:: SELECTED PASSAGE ::
|---|

5 vendors, 5 reports, 0 owners of the number — that is the real problem.

Infographic — rahuldsarker.co

Fix the system before you hire anyone

The move that actually breaks the cycle is boring and it works: fix the system before you hire the next executor. Before you evaluate a single agency or freelancer, get four things straight. One, a real strategy — who you sell to, what you say, and why you win — owned by someone accountable, not buried in a deck. Two, the RevOps plumbing: a CRM that is clean, lead routing that works, and a single agreed definition of a qualified opportunity. Three, attribution honest enough that you can see which spend produces pipeline. Four, one owner of the number who sits above the channels. Once those exist, executors become interchangeable and low-risk — you can hire an agency for a specific channel and they slot into a machine that already works. Hire them before the system exists and they become the strategy by default, which is exactly how you ended up here. Sequence is everything: system first, executors second.

|---|

:: QUESTIONS ::
[a] Answer these questions about the passage on fixing the system before hiring executors, one answer per line:
(i) What numbers of vendors, reports, and owners of the number does the opening line give?
(ii) What three things does a real strategy cover?
(iii) What happens to executors hired before the system exists?
[b] Continue the passage on fixing the system before hiring executors, starting after its last sentence.

|---|

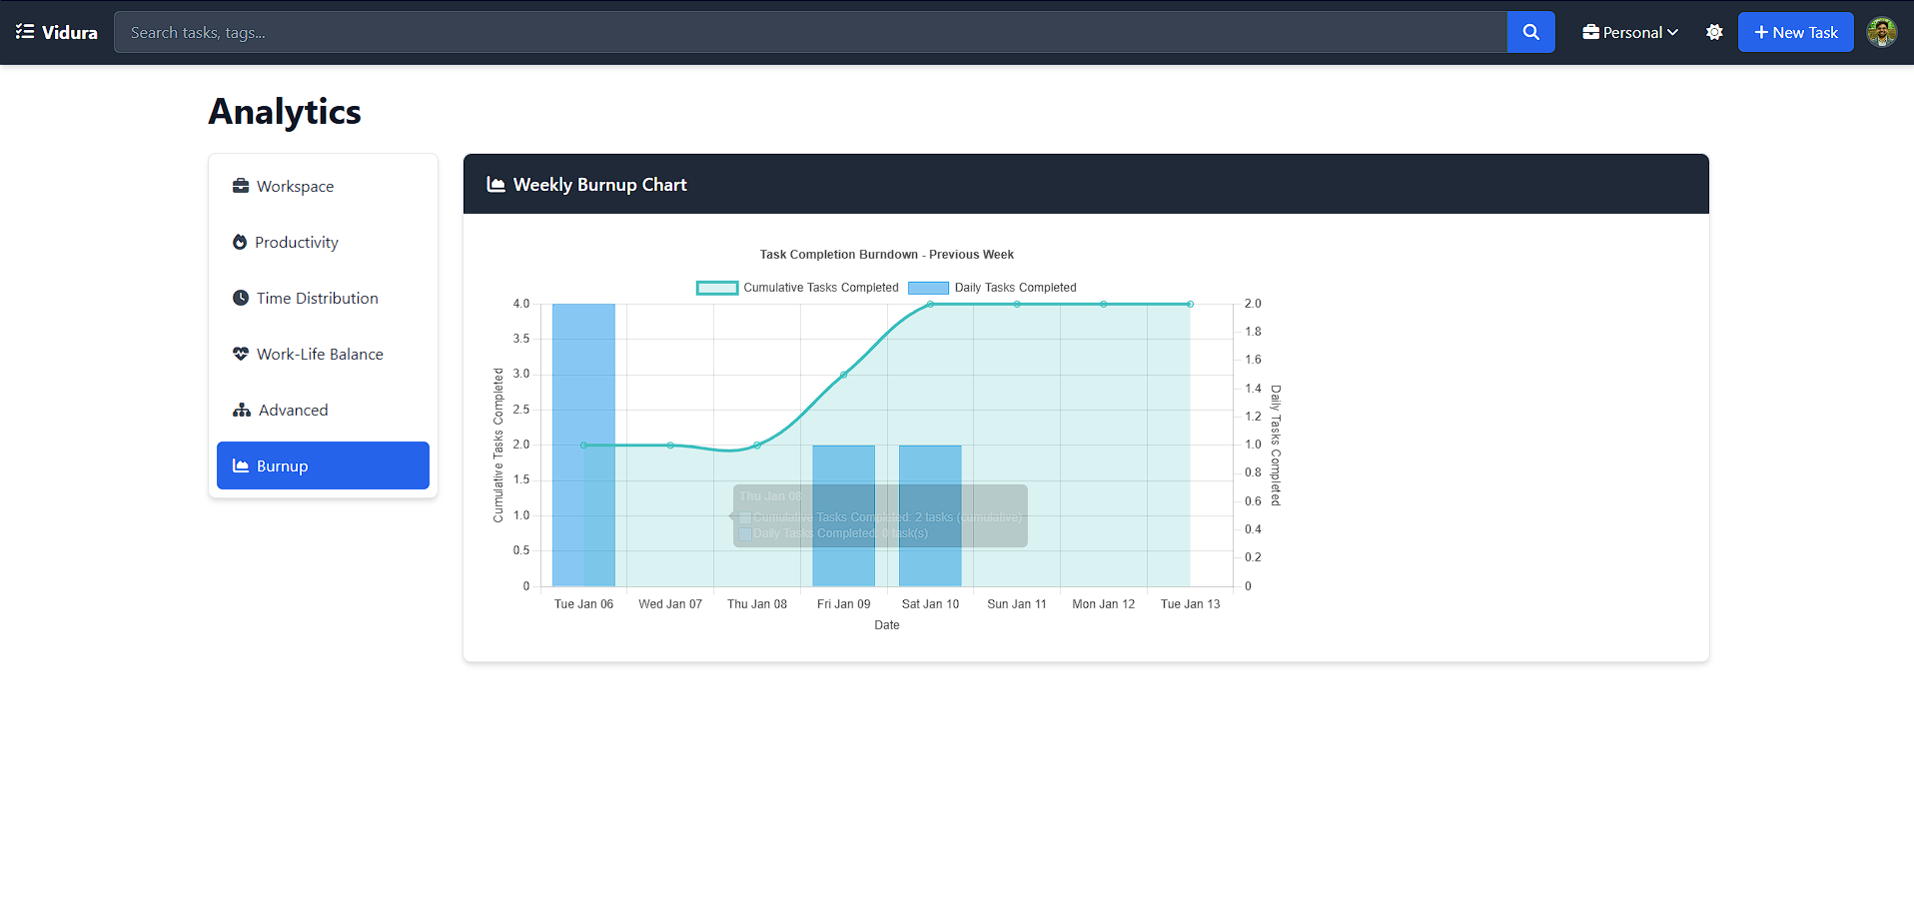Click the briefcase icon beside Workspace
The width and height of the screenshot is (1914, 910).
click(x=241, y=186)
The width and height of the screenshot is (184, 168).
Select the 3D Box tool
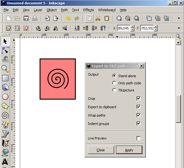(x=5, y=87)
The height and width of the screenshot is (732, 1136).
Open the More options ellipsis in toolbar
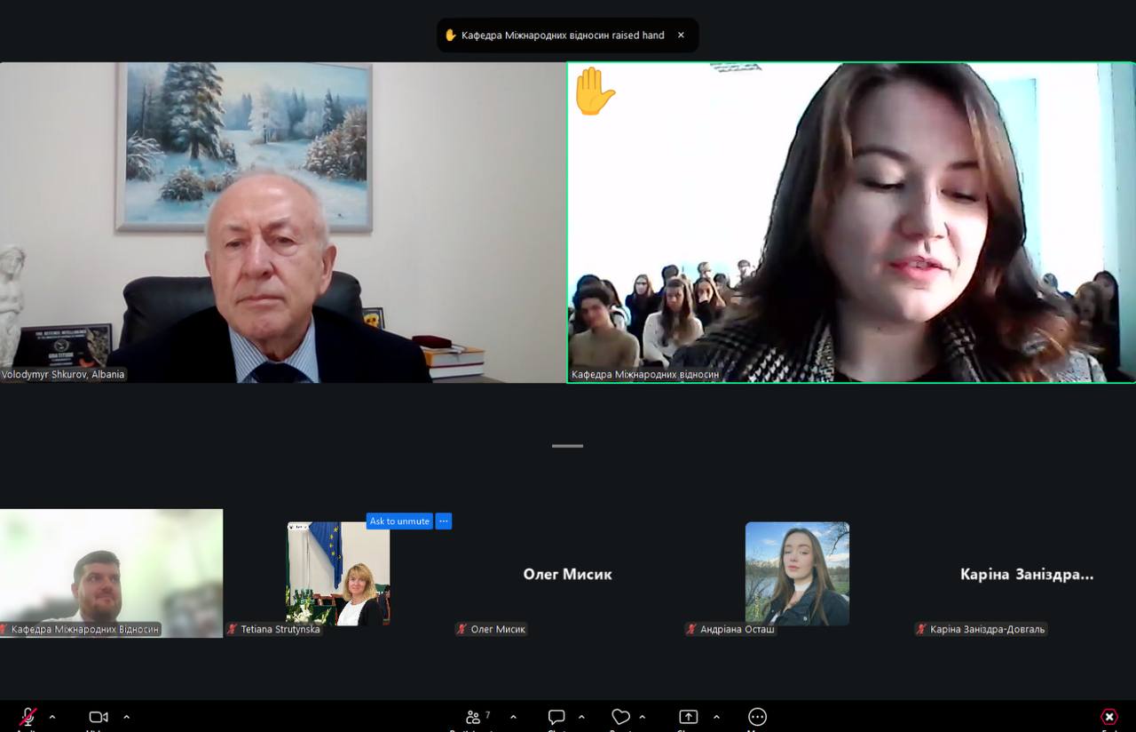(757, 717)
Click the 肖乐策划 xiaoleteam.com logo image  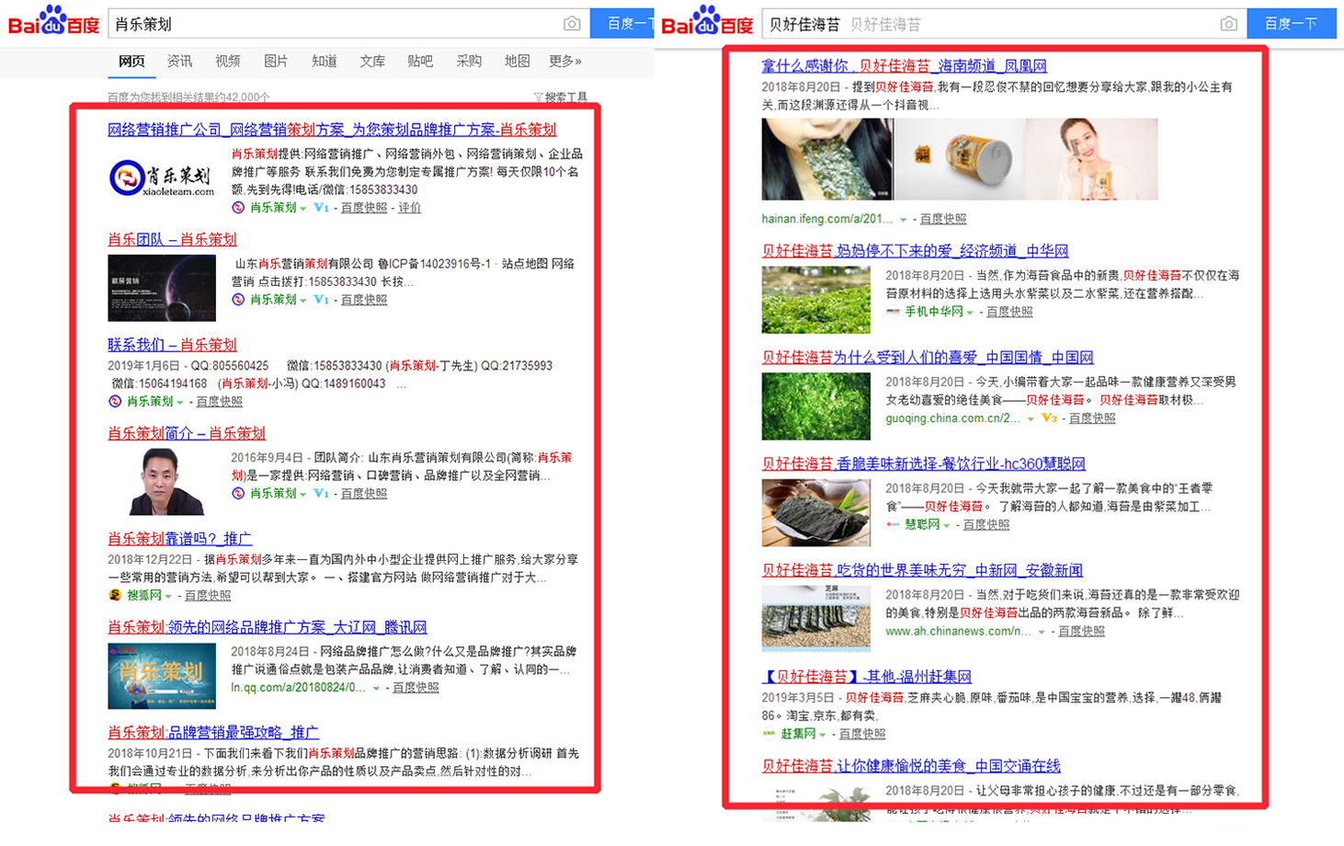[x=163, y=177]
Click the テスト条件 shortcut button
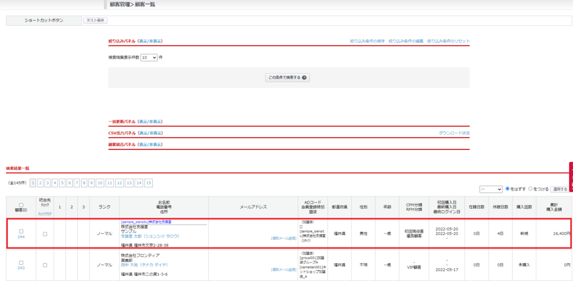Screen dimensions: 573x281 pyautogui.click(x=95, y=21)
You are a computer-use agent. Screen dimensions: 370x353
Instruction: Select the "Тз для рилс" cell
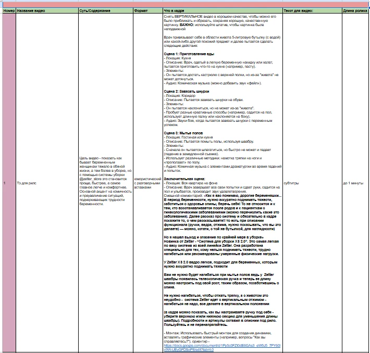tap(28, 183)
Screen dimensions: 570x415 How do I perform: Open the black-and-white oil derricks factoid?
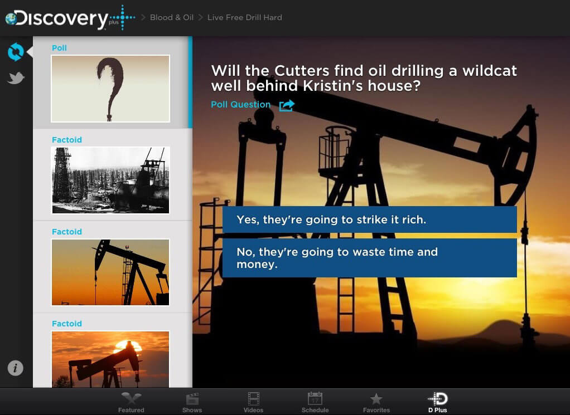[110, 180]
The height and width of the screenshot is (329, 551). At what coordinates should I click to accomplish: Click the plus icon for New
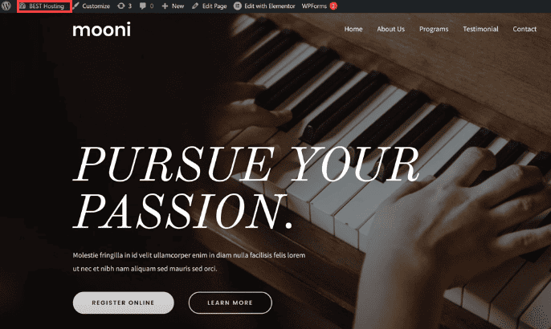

|---|

:: ANSWERS TO THIS EXERCISE ::
[a]
(i) 5 vendors, 5 reports, and 0 owners of the number.
(ii) Who you sell to, what you say, and why you win.
(iii) They become the strategy by default.

[b]
Fractional CMO vs agency: who actually owns the number

This is the core of the fractional CMO vs agency decision, and it comes down to one question: who owns the revenue number? An agency owns their deliverable — impressions, leads, articles, whatever the contract says. They do not own your pipeline, your forecast, or how the pieces connect, and they never will, because they are a vendor with many clients and no seat inside your business. A Fractional CMO owns the number. I sit on your side of the table, set the strategy, build the system, and manage the executors — including agencies — against a revenue target I am accountable for. That is a categorically different relationship. The agency asks what campaigns you want to run. The Fractional CMO asks what the business needs to hit and builds backward from it. If you just fired an agency because results stalled, hiring another agency changes the vendor but not the missing layer. What you were actually missing was an owner.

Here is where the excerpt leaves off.